Though Russia had previously threatened to unilaterally halt uranium exports to the U.S., the Kremlin refrained from immediate action following the bill’s passage. Kremlin spokesman Dmitri S. Peskov described the legislation as “unfair” but did not reiterate the earlier threat. On November 15, in response to the ban, Russia retaliated by restricting uranium exports to the United States.

To enforce the ban and prevent circumvention, the Department of Energy has heightened its monitoring of uranium imports, focusing on potential re-exports from third-party countries. China, in particular, has come under scrutiny following a significant surge in uranium exports to the U.S. after the enactment of the legislation. This spike has raised suspicions that China may be acting as a conduit for Russian-enriched uranium, potentially re-exporting it under the guise of domestic production. U.S. officials point out that the timing and scale of these imports align with reduced direct exports from Russia, intensifying concerns over potential loopholes in the ban.
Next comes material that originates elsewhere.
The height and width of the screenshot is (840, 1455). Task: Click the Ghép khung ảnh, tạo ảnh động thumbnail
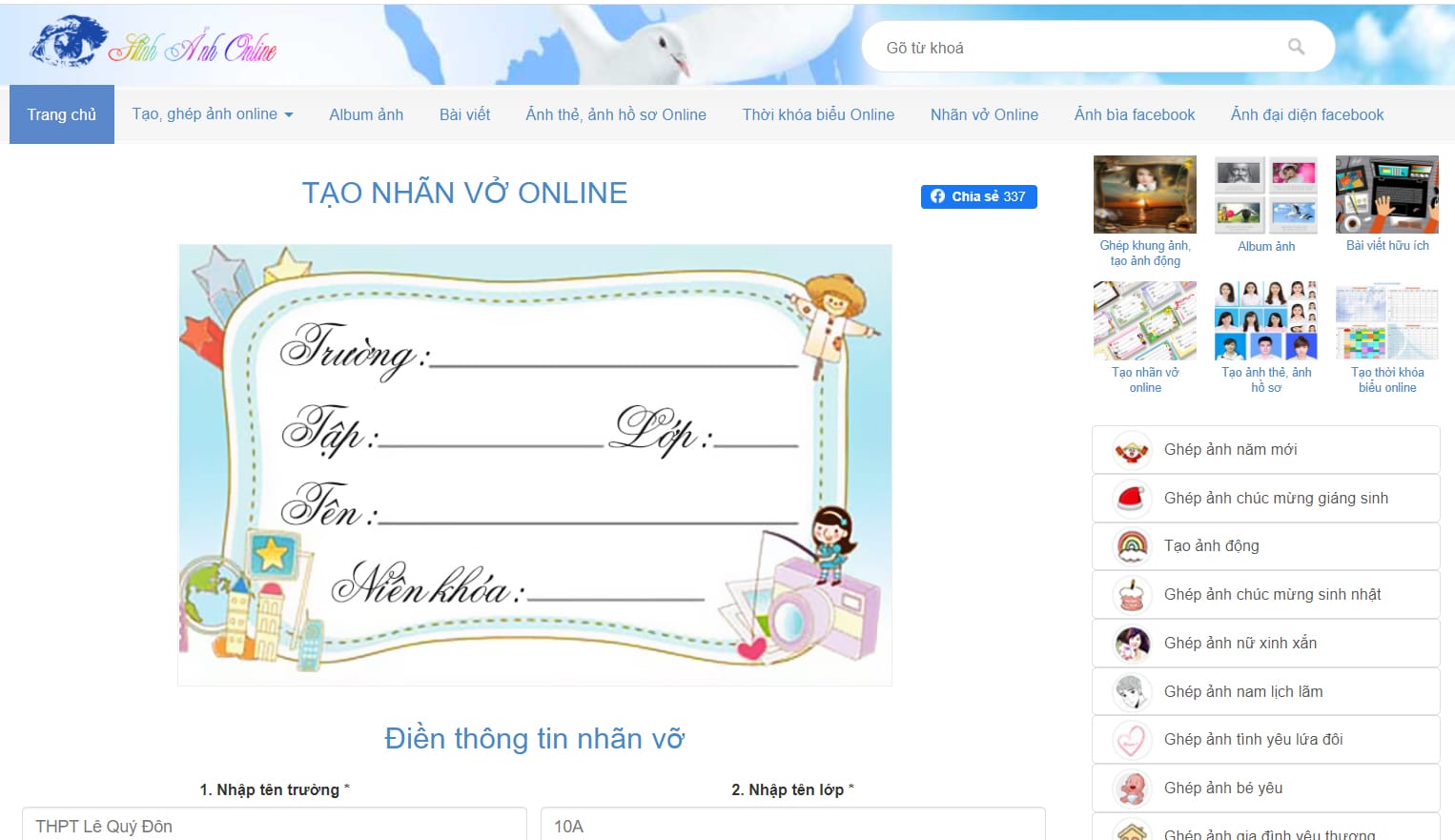(x=1144, y=194)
=== Domestic Uranium Enrichment Capacity ===
To mitigate supply chain disruptions and enhance energy security, the Act indirectly unlocked $2.7 billion in previously allocated federal funds to bolster domestic uranium enrichment industry. Centrus Energy, a leading U.S. firm engaged in uranium enrichment, has announced plans to expand its facilities and develop advanced technologies such as high-assay low-enriched uranium (HALEU). This more concentrated form of uranium is critical for next-generation reactors, including TerraPower’s Wyoming-based plant, which has experienced delays partly due to its commitment to exclude Russian uranium from its supply chain.

Historically, Centrus Energy has relied on Russian uranium to meet part of its demand. As such, the company received a waiver from the Department of Energy, allowing it to import low-enriched uranium from Russia for delivery to US customers in 2024 and 2025. Centrus' largest supplier of low-enriched uranium is Tenex, a Russian government-owned company. However, following the Russian response to the ban, Tenex notified Centrus that its general licence to export the material to the U.S. had been rescinded and that it is now required to obtain a specific export licence from the Russian authorities for each of its remaining 2024 shipments and for shipments in 2025.

Despite the urgency to rebuild domestic capacity, industry experts caution that creating a self-sufficient supply chain will take years. In the interim, waivers and other transitional measures will be critical to ensure the stability of the U.S. nuclear energy sector.